Auf die vorgenannten Begründungsstränge gegen eine Übertragung der Grundsätze des Unterhaltsrechts auf das Pflichtteilsrecht brauchte der Senat nicht zurückgreifen, denn das Sozialleistungssystem selbst steht einer Vergleichbarkeit zwingend entgegen:

Das betreffende Pflichtteilsrecht der Leistungsbezieherin kann allenfalls ein Korrelat zu ihren Unterhaltsansprüchen gegenüber ihren Eltern sein und der Sozialhilfeträger kann gerade diese Unterhaltsansprüche wegen des hier eingreifenden Grundsatzes des Familienlastenausgleichs nur in sehr eingeschränktem Maße auf sich überleiten.[116] Dabei besteht kein Anhaltspunkt dafür, dass der Grundsatz des Familienlastenausgleichs das "Familienvermögen" der Eltern nur zu deren Lebzeiten schützen sollte.[117] Eine solche Beschränkung ergibt sich jedenfalls weder aus dem Erb- noch aus dem Sozialrecht. So besteht die Beschränkung des Anspruchsübergangs nach § 92 Abs. 2 SGB XII unabhängig davon, ob die Eltern durch eine höhere Inanspruchnahme unbillig in ihrer Lebensführung beeinträchtigt würden. Letzteres begründet bei Vorliegen einer "unbilligen Härte" vielmehr eine eigenständige Beschränkung gemäß § 92 Abs. 3 SGB XII. Auch wird die Hilfe, die über die Grenzen des § 92 Abs. 2 SGB XII hinausgeht, nicht etwa nur als Darlehen gewährt, obwohl das SGB XII diese Form der Hilfeleistung durchaus kennt.[118] Das spricht dafür, dass den Familien behinderter Leistungsbezieher das über die Grenzen des § 92 Abs. 2 SGB XII hinausgehende Einkommen und Vermögen auf Dauer und nicht nur zu den Lebzeiten der Eltern belassen werden soll. Die besondere "Last", im Regelfall lebenslang für ein behindertes Kind aufkommen zu müssen, soll der Familie und nicht nur dem jeweiligen Elternteil in gewissem Umfang endgültig abgenommen werden.

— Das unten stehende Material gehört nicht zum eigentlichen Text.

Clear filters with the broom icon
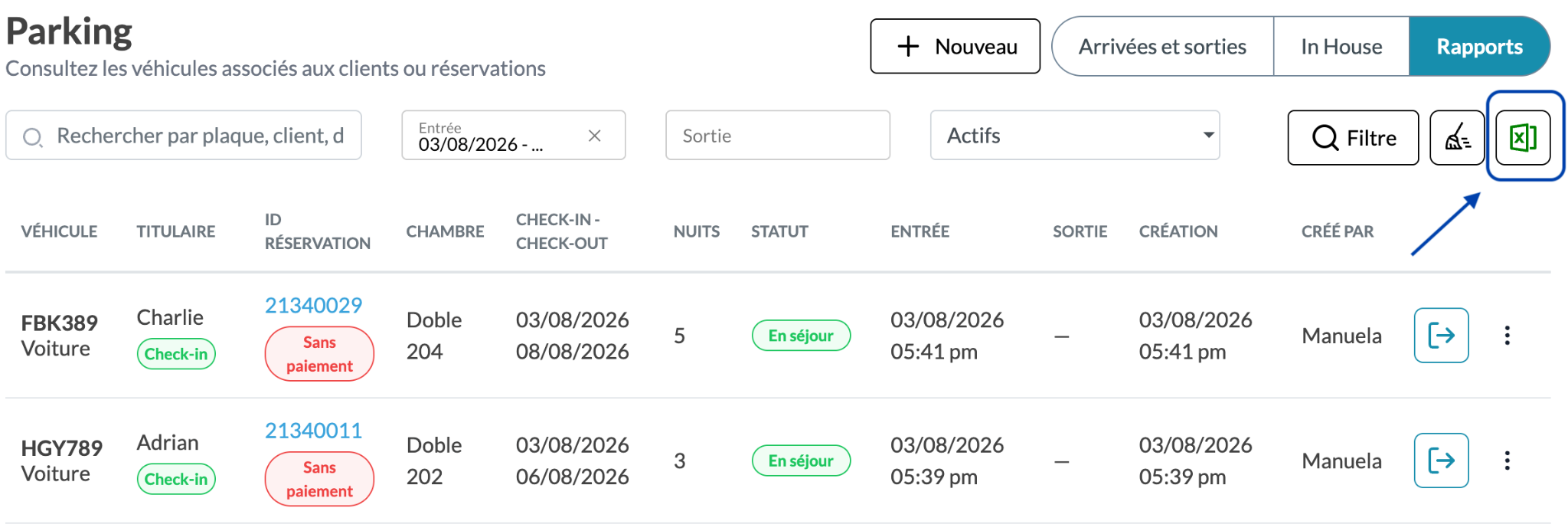Image resolution: width=1568 pixels, height=531 pixels. (x=1457, y=138)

Gibt aber das sozialrechtliche Regelungssystem selbst nichts dafür her, was das erbrechtliche Gestaltungsrecht aus § 2346 Abs. 2 BGB infrage stellen könnte, kommt es auf anderes nicht mehr an. Dann bleibt es bei dem von mir schon vor Jahren aufgestellten Grundsatz zu den Grenzen erbrechtlicher Gestaltungsfreiheit:

"Akten des Gesetzgebers und des Bundesverfassungsgerichts kann zweifellos begrenzende Wirkung zukommen. Solange dies nicht eindeutig geschehen ist, hat die Freiheit des Erblassers und des Erben die Oberhand."[119]

[117] So aber Kübler aaO S. 105 siehe Fn 98.
[118] Vgl. § 91 SGB XII.
[119] Wendt, ZNotP 2009, 460, 466; ZErb 2010, 45, 48; ErbR 2010, 142, 145, 146.